→ FRAGMENTO DEL DOCUMENTO
::::::::

‘Barbie’ y ‘Oppenheimer’, espejo invertido de los inicios

Este apunte, más que una reseña de las dos películas con más marketing del verano, señala una característica curiosa común a ambas: son farsas.

Estatua de una divinidad a mitad de un complejo arquitectónico hindú con una Barbie y un Oppenheimer en llamas | Fotografía: Omar Arriaga Garcés.

Se ha escrito y citado hasta el cansancio la frase de Marx en relación al 18 de Brumario, cuando dijo que la historia se presentaba primero como tragedia y luego como farsa.

En estos días, en que ya no hay modernidad, puesto que ésta ha acabado y se está en un periodo de la historia para el que aún no existe una palabra propicia, la repetición de los ciclos, o al menos de una parte del ciclo, sigue sin terminar. Y el hecho de que los acontecimientos se presenten como farsas no significa que, aun cuando sean ridículos, resulten menos peligrosos.

Antes de hablar sobre la curiosa característica común a Barbie y a Oppenheimer, hay que apuntar que Hollywood es usado como un ‘poder blando’ o ‘suave’ que sirve al imperio norteamericano para diseminar la agenda que busca imponer. No quiero entrar aquí en discusiones sobre teorías de conspiración acerca de hechos que están más que probados y de los cuales existe ya una bibliografía.

::::::::

→ EXTRACTO DE DATOS

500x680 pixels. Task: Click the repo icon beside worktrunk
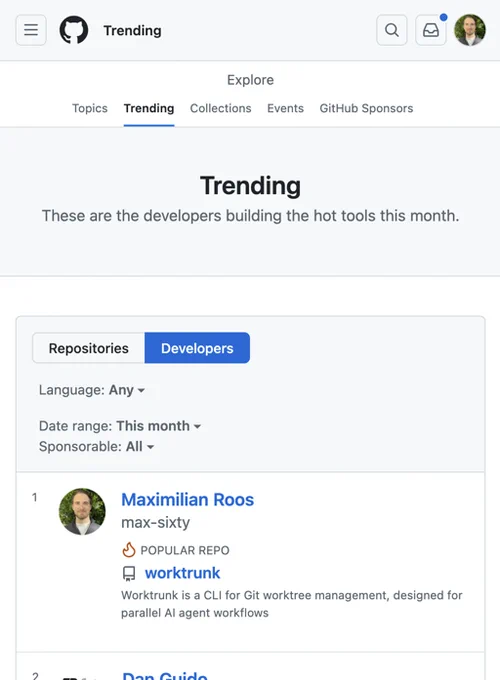pos(129,573)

::::::::

→ TU TAREA
Indica si cada una de las afirmaciones siguientes concuerda con el apunte sobre Barbie y Oppenheimer. Responde sí o no a cada una y cita textualmente las palabras del apunte que lo deciden.
1. El apunte se presenta como una reseña de las dos películas.
2. Según el apunte, que los acontecimientos se presenten como farsas no los vuelve menos peligrosos.
3. El apunte afirma que Hollywood sirve al imperio norteamericano para diseminar la agenda que busca imponer.

→ RESPUESTA CORRECTA
1. No: «más que una reseña de las dos películas con más marketing del verano, señala una característica curiosa común a ambas: son farsas».
2. Sí: «el hecho de que los acontecimientos se presenten como farsas no significa que, aun cuando sean ridículos, resulten menos peligrosos».
3. Sí: «Hollywood es usado como un ‘poder blando’ o ‘suave’ que sirve al imperio norteamericano para diseminar la agenda que busca imponer».